Records drawn from a dataset:
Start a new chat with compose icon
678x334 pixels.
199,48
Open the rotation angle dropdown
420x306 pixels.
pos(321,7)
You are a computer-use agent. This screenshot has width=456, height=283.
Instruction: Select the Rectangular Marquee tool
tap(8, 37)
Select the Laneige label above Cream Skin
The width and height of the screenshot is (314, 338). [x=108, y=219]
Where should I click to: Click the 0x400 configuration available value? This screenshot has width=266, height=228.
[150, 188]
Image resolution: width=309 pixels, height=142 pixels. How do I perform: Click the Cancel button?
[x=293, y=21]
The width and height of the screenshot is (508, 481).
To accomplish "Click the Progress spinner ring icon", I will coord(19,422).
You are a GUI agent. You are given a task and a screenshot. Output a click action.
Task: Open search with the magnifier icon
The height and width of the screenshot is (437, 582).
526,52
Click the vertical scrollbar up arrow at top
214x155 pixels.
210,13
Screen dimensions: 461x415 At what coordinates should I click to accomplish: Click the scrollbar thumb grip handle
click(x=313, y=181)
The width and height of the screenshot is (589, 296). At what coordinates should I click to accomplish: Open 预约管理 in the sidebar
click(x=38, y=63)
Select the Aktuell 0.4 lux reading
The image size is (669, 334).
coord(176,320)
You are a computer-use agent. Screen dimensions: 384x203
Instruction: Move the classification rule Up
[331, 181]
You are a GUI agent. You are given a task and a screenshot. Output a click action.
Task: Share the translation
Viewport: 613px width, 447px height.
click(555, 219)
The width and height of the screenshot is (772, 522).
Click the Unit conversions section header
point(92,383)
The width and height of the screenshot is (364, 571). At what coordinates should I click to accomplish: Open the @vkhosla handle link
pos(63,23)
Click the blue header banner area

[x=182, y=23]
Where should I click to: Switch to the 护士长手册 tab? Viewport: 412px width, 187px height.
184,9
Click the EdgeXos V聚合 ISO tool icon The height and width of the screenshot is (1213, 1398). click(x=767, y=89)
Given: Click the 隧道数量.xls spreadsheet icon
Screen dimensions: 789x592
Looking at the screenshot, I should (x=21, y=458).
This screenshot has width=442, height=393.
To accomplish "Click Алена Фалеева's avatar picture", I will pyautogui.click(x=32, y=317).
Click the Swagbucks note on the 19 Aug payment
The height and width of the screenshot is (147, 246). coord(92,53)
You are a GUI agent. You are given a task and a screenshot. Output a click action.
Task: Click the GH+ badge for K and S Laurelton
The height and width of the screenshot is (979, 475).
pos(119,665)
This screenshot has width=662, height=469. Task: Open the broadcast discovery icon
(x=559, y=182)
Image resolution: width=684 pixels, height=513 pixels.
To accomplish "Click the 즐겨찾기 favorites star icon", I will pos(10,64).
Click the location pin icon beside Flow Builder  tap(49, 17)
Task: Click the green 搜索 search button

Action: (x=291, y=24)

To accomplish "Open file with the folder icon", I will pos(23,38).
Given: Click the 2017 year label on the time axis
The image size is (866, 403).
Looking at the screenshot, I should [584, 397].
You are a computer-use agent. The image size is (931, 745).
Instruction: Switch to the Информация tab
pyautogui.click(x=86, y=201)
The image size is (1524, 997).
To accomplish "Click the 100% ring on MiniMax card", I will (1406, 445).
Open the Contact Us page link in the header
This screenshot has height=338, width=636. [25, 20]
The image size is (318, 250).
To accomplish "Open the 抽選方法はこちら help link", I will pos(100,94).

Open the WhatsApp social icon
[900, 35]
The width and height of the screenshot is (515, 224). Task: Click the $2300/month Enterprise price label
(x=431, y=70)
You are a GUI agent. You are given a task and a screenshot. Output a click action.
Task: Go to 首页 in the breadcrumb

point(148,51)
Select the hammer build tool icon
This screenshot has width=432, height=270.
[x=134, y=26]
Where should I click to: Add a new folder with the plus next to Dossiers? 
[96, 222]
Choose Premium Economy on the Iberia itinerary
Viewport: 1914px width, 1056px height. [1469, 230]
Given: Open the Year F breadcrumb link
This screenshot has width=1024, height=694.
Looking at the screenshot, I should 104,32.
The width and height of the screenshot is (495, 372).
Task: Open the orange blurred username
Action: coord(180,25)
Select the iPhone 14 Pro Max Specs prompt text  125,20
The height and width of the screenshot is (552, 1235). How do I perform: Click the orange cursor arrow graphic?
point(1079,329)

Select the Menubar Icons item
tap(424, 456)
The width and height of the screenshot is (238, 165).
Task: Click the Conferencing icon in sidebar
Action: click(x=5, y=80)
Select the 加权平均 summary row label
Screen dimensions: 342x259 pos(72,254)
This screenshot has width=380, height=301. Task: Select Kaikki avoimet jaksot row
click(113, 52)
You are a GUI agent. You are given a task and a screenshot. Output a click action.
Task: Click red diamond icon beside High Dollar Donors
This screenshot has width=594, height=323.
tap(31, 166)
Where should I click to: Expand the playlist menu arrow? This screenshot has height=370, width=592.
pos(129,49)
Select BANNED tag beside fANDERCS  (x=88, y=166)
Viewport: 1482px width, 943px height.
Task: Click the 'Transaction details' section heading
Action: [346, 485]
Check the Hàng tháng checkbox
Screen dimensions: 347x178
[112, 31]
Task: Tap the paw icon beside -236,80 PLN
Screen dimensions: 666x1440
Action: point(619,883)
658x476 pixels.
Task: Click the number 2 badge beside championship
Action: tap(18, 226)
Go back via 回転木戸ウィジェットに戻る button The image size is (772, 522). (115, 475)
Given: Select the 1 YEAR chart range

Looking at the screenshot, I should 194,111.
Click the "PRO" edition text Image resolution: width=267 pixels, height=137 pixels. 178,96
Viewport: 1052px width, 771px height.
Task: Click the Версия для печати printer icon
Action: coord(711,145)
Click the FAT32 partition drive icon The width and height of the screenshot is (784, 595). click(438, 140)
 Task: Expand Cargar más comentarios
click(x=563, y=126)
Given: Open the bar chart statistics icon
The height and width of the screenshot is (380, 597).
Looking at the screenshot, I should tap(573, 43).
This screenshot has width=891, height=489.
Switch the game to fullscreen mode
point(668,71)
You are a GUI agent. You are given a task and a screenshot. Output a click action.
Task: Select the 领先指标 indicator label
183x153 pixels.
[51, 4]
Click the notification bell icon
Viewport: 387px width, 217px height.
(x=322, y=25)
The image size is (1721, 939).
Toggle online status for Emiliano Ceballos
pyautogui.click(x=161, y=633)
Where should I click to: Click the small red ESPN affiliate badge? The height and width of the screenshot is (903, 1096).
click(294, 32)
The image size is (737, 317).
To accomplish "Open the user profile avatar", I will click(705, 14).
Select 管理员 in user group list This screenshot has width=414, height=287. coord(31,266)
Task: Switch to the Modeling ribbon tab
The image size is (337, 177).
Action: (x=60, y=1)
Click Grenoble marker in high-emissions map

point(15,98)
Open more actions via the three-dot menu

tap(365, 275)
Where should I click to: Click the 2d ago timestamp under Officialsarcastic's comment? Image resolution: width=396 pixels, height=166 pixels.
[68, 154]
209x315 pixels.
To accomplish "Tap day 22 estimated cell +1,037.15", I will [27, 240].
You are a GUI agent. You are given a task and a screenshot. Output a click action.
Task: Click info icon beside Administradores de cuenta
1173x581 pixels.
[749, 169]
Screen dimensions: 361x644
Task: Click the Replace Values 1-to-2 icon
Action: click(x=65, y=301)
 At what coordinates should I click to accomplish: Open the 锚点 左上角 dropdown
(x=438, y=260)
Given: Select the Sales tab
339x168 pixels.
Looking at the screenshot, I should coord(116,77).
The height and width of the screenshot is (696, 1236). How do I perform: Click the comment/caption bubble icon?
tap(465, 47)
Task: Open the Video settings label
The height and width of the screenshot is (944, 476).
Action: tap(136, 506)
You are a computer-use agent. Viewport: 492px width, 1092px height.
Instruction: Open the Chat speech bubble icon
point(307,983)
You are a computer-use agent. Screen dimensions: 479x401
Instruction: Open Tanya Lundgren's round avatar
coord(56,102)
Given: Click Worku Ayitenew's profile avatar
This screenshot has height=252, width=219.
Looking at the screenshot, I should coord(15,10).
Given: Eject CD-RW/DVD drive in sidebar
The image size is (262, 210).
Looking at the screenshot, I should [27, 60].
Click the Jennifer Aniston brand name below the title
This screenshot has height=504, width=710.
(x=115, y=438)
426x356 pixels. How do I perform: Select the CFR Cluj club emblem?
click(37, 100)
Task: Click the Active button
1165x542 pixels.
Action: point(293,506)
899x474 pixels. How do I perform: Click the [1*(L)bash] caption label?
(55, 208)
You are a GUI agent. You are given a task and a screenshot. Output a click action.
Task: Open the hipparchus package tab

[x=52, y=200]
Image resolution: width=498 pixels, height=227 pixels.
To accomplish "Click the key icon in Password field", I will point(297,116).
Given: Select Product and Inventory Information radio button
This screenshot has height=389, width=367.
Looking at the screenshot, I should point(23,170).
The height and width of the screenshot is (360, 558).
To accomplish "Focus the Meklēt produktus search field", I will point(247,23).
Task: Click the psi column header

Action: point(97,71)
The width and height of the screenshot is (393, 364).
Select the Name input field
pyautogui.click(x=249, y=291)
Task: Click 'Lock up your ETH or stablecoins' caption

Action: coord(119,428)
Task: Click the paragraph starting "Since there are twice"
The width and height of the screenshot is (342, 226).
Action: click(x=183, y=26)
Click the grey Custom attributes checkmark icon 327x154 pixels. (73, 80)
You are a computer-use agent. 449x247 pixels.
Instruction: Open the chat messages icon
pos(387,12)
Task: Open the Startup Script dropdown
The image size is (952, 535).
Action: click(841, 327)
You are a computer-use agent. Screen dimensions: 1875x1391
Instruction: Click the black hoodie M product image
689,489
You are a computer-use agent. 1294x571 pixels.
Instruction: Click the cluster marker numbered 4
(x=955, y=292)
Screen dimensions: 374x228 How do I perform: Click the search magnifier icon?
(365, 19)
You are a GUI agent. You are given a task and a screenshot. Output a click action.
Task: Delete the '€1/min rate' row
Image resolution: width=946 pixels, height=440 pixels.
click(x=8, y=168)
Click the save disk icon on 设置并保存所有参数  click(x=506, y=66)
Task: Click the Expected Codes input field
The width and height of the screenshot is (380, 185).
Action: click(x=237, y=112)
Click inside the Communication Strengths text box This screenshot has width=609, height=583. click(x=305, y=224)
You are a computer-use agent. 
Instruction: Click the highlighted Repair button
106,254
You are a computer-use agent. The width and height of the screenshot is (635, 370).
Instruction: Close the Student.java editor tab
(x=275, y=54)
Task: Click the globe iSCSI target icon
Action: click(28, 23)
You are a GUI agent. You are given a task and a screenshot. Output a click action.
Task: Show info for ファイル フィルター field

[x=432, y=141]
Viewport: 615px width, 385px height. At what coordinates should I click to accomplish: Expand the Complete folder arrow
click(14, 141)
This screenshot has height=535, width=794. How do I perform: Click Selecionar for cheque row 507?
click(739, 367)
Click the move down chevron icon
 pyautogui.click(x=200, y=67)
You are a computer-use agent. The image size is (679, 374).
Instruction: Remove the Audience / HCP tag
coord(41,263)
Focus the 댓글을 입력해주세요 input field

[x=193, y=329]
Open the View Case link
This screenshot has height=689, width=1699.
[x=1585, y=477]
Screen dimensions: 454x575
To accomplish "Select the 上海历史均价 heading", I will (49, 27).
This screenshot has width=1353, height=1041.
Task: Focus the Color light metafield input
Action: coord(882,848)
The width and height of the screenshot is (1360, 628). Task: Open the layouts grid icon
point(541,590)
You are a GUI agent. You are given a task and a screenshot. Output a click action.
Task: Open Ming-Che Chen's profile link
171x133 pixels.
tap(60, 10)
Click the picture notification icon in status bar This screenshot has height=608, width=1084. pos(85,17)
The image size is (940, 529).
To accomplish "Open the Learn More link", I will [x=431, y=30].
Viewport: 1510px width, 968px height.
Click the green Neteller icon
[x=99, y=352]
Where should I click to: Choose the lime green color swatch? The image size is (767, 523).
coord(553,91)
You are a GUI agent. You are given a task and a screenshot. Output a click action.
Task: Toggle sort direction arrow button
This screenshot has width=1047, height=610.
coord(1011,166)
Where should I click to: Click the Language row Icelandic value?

Assignment: Could you reproduce, exactly, every line above from the line with "420x306 pixels." to the line with "Task: Open search with the magnifier icon", and no other line? Both ends count.

The completed task:
420x306 pixels.
pos(321,7)
You are a computer-use agent. This screenshot has width=456, height=283.
Instruction: Select the Rectangular Marquee tool
tap(8, 37)
Select the Laneige label above Cream Skin
The width and height of the screenshot is (314, 338). [x=108, y=219]
Where should I click to: Click the 0x400 configuration available value? This screenshot has width=266, height=228.
[150, 188]
Image resolution: width=309 pixels, height=142 pixels. How do I perform: Click the Cancel button?
[x=293, y=21]
The width and height of the screenshot is (508, 481).
To accomplish "Click the Progress spinner ring icon", I will coord(19,422).
You are a GUI agent. You are given a task and a screenshot. Output a click action.
Task: Open search with the magnifier icon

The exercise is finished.